As Russian President Vladimir Putin marks two decades in power , he boasts about his achievements but remains coy about his political future — a reticence that fuels wild speculation about his intentions.
Putin points to the revival of Russia’s global clout, industrial modernization, booming agricultural exports and a resurgent military as key results of his tenure that began on Dec. 31, 1999. On that day, Russia’s first President Boris Yeltsin abruptly stepped down and named the former KGB officer his successor, paving the way for his election three months later.
Critics accuse Putin of rolling back post-Soviet freedoms to establish tight control over the political scene, marginalize the opposition and stifle critical media. They hold him responsible for tensions with the West after Russia’s 2014 annexation of Ukraine’s Crimea, which bolstered his approval ratings but triggered U.S. and European sanctions.
“Putin stopped the normal development of Russia as a normal market economy and a normal political democracy” and turned the country into a “global spoiler,” said Andrei Kolesnikov, a researcher with the Carnegie Moscow Center.

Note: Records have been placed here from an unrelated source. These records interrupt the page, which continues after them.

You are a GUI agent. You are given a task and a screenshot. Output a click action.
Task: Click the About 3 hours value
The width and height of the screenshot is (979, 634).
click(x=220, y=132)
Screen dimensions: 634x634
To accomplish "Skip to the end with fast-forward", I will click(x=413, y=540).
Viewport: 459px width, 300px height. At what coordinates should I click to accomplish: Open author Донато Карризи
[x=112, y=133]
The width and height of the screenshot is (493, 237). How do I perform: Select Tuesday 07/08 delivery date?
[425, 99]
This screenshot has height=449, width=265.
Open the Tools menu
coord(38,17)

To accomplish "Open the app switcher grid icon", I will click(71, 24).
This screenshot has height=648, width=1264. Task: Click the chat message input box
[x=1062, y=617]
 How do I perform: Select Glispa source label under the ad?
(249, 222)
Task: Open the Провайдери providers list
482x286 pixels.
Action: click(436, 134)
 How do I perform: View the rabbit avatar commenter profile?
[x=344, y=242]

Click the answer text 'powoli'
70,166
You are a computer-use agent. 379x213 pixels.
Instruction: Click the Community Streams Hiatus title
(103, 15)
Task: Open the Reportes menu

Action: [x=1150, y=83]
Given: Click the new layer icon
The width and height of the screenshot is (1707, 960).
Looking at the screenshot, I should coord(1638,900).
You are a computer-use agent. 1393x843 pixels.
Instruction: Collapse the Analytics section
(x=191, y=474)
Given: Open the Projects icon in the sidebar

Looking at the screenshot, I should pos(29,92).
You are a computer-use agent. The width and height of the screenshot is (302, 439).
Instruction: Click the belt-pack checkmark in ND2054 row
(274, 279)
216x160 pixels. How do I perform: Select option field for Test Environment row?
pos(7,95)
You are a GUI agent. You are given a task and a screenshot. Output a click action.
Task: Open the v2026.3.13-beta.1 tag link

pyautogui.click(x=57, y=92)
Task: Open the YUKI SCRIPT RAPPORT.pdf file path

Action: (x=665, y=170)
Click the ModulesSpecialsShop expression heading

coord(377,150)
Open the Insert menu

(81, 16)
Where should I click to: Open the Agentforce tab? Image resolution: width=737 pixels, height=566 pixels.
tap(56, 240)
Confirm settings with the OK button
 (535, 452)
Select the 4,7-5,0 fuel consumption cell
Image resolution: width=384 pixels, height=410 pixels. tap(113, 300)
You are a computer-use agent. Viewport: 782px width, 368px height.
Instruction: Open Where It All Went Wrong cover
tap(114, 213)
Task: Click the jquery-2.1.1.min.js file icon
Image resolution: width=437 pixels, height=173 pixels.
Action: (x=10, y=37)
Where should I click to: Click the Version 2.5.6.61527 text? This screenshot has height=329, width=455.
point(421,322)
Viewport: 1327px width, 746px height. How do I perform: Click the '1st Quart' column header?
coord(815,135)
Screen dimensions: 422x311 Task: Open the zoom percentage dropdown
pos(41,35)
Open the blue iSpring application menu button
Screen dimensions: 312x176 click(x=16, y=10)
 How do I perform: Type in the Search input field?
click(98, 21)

Kremlin watchers are trying to predict what will happen after Putin’s current six-year term ends in 2024. They agree on one thing: Putin, Russia’s longest-serving leader since Soviet dictator Josef Stalin, will likely stay at the helm.
A fitness fan, the 67-year old Putin appears in good shape to stay on. He regularly practices judo, skis and plays ice hockey in a demonstration of his vigor.
He remains widely popular, although the propaganda effect of Crimea’s annexation has worn off amid stagnant living standards, a rise in the retirement age and other domestic challenges.
Putin can easily use the rubber-stamp parliament to scrap term limits, but most observers expect him to take a less straightforward approach. A law faculty graduate, the Russian leader prefers more delicate methods that have a democratic veneer.
Earlier this month, Putin hinted at possible constitutional amendments to re-distribute powers among the president, the Cabinet and parliament.
He didn’t specify what changes could be made, but the announcement may signal his intention to trim presidential powers and continue ruling the country as prime minister.